# Poison Tinct Iodine Cobalt blue



## SeanColvin (Oct 3, 2009)

This bottle is the only poison bottle I have sound so far (I am new) and it is pretty cool. Is it worth anything? sorry the picture sucks.


----------



## judu (Oct 3, 2009)

i like it, thats a pretty cool one. i havnt found any with a skull and crossbones on it yet so i would say great find!. did you dig that one?


----------



## pyshodoodle (Oct 4, 2009)

I dug one of those and was told it's worth about $50.
 Still one of my favorites!


----------



## poisons4me (Oct 4, 2009)

Looks like the smaller size, either way 90.00 - 135.00 range in undamaged condition.nice find.


----------



## SeanColvin (Oct 5, 2009)

Yea I dug it about a month ago and it was my first poison.
 I'm happy with it, and I especially love cobalt blue stuff.


----------



## Poison_Us (Oct 10, 2009)

What you have here is a KR-3.  They came in 2 sizes.  2" and 3".  They come in 4 colors.

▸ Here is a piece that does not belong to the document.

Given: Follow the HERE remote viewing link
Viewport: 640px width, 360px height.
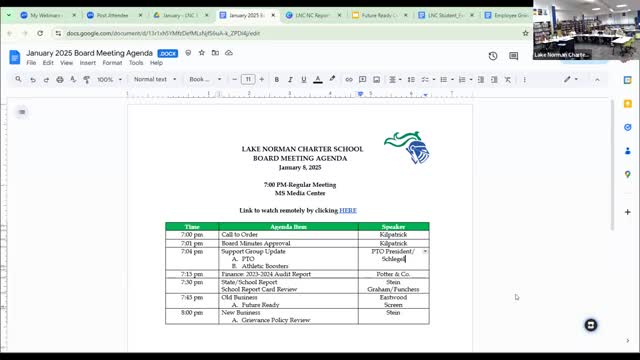Looking at the screenshot, I should (348, 210).
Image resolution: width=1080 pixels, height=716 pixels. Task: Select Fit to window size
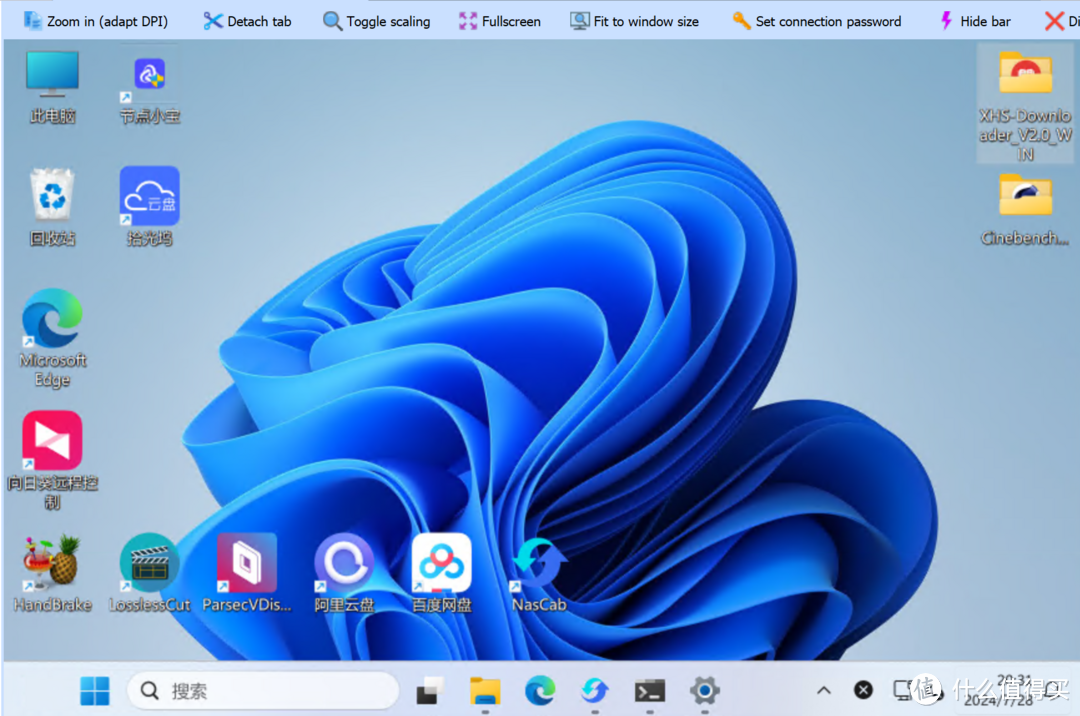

Cobalt, Cornflower, Amber and Clear.  I have never seen them in any other color than Cobalt and only a picture of a clear one.  Poisons4me was right on in the price range.  You can expect to pay more towards the upper end for the larger one and/or if they have their dobber included.
 The clear and amber issues are the most rare and are worth over $800. I would also guess to pay more for the cornflower as well as they are hardly ever seen.  Nice find!


----------